Iranian President Hassan Rohani has sealed a 22 billion euro ($25 billion) deal to buy 118 civilian aircraft from the French firm Airbus
The deal to purchase the planes was announced in Paris on January 28 at a ceremony attended by Rohani and French President Francois Hollande.
Meanwhile, France's Peugeot-Citroen announced a joint venture with Iranian automaker Khodro to make 200,000 cars a year in Iran starting in 2017.
French Prime Minister Manuel Valls said the countries should forget past rancor.
Valls said: "France is available for Iran," and "Iran can count on France."
Earlier on January 28, Rohani told French business executives in Paris that Iran is "favorable terrain" for resumed trade between East and West.
Rohani urged the French business leaders for support to unblock financing for resumed trade now that sanctions over Iran’s nuclear program are being implemented.
Continued U.S. bank restrictions against Iran are a hurdle to many European countries seeking renewed commerce.
Rohani praised France and said he wants to use the positive atmosphere after a landmark nuclear deal to boost ties.
Later, at a joint press conference with French President Francois Hollande, Rohani reiterated that Tehran would keep its commitments made under a nuclear accord with major world powers.
Rohani said the United States, the European Union, and other world powers would also have to keep their end of the bargain.
Hollande said that the basis of new relations with Iran depends entirely on the respect of commitments made in the nuclear agreement.
Hollande said he also reminded Rohani that France was "committed to human rights" during talks in Paris.
The Islamic republic is often criticized for human rights violations, including a large number of executions.
As Rohani was meeting with Hollande in Paris, a protest was held by the feminist group Femen -- including a mock hanging from a bridge of one of their members who had painted an Iranian flag across her naked chest.
On the bridge above her, protesters had hung a banner saying: "Welcome Rohani, Executioner Of Freedom."
During their meeting in Paris, Hollande and Rohani said they also had addressed the situation in Syria.

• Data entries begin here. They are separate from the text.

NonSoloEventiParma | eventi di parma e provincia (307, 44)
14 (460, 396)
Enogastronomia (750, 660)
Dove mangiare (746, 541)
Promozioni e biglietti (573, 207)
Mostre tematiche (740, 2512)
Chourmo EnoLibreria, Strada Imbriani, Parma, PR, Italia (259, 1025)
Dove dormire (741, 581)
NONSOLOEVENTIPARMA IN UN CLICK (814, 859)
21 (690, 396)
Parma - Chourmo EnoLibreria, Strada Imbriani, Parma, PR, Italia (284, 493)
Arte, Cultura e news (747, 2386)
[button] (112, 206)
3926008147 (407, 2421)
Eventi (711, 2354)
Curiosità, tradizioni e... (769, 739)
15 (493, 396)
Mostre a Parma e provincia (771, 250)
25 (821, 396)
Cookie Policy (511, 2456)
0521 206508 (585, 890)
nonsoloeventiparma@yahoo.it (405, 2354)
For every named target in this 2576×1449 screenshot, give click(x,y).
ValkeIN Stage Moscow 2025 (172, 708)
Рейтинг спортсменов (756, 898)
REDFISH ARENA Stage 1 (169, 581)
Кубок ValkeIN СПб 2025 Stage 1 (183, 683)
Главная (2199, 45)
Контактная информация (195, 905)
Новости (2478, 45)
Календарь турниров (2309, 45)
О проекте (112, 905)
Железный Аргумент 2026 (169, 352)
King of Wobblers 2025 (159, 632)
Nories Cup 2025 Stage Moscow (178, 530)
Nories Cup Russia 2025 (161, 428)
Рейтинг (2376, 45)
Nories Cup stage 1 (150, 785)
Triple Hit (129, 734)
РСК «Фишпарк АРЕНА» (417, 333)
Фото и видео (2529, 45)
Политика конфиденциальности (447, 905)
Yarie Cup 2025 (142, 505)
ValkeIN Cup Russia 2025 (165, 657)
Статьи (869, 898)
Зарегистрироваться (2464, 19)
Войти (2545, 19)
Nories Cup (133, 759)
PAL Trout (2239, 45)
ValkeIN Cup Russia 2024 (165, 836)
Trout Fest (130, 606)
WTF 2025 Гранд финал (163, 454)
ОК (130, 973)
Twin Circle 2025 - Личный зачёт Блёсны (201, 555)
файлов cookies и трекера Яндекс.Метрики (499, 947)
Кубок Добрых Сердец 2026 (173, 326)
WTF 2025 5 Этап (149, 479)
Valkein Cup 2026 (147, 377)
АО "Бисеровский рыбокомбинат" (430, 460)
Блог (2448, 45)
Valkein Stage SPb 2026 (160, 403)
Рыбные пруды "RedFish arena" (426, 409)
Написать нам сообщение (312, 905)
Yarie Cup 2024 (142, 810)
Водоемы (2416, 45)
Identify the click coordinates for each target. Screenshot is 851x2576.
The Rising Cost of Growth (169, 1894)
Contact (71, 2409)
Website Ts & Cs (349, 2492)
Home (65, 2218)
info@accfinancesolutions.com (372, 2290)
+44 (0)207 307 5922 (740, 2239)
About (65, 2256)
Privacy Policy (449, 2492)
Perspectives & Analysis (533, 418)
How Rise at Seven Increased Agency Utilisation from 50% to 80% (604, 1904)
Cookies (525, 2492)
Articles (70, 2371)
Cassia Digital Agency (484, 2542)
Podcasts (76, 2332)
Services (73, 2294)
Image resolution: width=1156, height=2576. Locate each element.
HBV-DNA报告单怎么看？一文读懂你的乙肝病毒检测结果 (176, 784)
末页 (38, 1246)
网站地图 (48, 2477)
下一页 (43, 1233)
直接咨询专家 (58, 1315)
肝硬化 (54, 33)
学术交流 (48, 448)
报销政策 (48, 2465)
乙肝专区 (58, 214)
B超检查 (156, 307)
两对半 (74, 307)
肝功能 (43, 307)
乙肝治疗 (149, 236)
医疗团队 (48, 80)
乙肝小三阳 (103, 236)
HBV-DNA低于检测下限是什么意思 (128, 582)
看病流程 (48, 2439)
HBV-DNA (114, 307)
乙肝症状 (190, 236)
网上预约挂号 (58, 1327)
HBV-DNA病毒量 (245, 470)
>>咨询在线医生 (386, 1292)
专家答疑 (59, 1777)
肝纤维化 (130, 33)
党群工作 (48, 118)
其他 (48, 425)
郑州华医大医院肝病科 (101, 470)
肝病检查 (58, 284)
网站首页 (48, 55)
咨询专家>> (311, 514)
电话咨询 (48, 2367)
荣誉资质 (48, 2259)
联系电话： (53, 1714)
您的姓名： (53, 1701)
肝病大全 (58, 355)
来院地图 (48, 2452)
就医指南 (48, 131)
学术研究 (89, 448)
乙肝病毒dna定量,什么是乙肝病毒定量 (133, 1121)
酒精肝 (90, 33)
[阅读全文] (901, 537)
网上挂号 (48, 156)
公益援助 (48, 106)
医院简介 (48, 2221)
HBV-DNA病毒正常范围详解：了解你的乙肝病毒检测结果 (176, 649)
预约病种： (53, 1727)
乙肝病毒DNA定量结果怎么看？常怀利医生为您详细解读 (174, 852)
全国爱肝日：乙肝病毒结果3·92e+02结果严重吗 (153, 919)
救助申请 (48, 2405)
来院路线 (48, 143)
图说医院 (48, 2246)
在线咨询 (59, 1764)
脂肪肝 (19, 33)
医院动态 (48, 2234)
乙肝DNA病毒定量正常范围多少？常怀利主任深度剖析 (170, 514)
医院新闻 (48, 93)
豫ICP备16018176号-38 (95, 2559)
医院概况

The French president emphasized the urgency of negotiating a political solution to Syria's civil war, saying "we urgently need to put in place humanitarian measures and negotiate a political transition. It is possible."
Rohani said it was up to the Syrian people to make decisions about their country.
When asked whether Tehran was ready to compromise on the future of Syrian President Bashar al-Assad, Rohani said "The problem in Syria is not a question of people, but terrorism and the Islamic State."
Iran has been helping Assad's regime, Tehran's main regional ally, with financial and military support.